_SOURCE DATA_:

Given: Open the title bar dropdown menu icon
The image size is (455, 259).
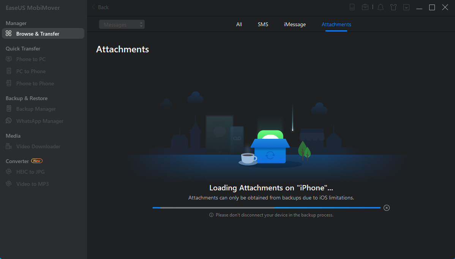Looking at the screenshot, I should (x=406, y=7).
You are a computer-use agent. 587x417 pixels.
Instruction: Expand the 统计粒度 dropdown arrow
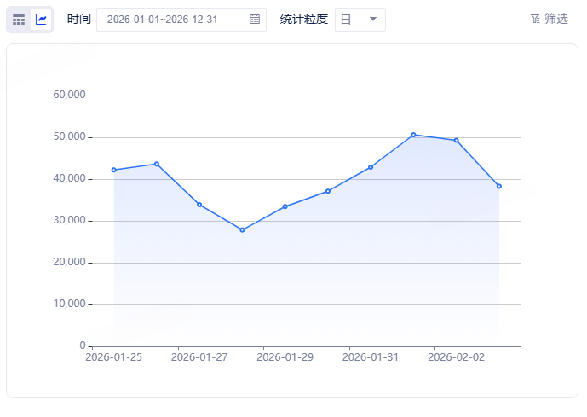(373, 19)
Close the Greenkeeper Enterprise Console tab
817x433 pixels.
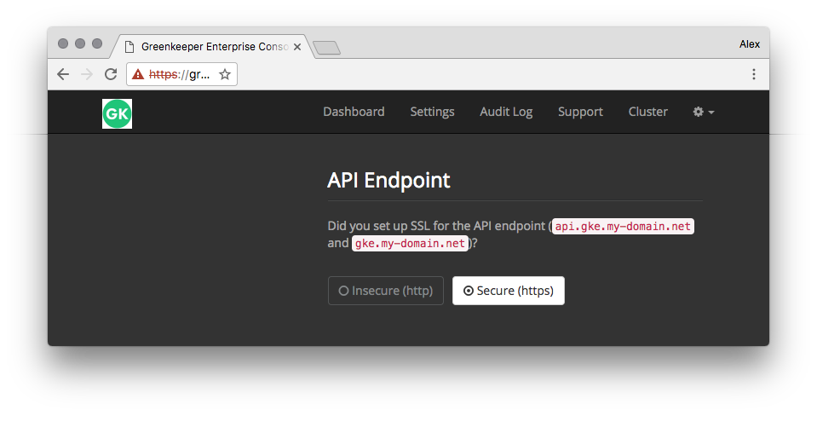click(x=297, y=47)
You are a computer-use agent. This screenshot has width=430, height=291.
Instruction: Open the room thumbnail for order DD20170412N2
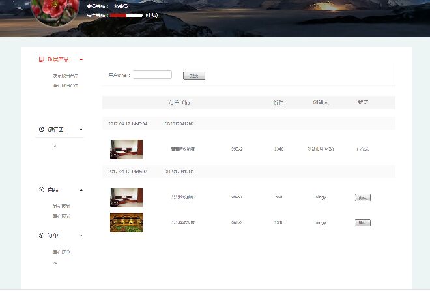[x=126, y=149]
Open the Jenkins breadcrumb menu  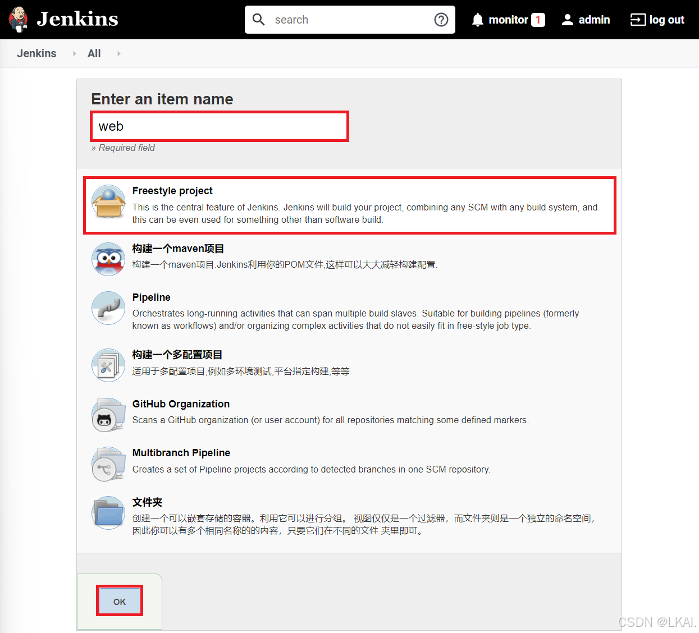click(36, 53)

_WHAT YOU ARE ASKED TO DO_:
Copy exactly, and copy nothing else: the lines from the start of the data above through the line that holds "You are a computer-use agent. This". The pictures stay out.

_ANSWER FOR THIS EXERCISE_:
Given: Open the title bar dropdown menu icon
The image size is (455, 259).
Looking at the screenshot, I should (x=406, y=7).
You are a computer-use agent. 587x417 pixels.
Instruction: Expand the 统计粒度 dropdown arrow
(373, 19)
Close the Greenkeeper Enterprise Console tab
817x433 pixels.
click(x=297, y=47)
You are a computer-use agent. This screenshot has width=430, height=291.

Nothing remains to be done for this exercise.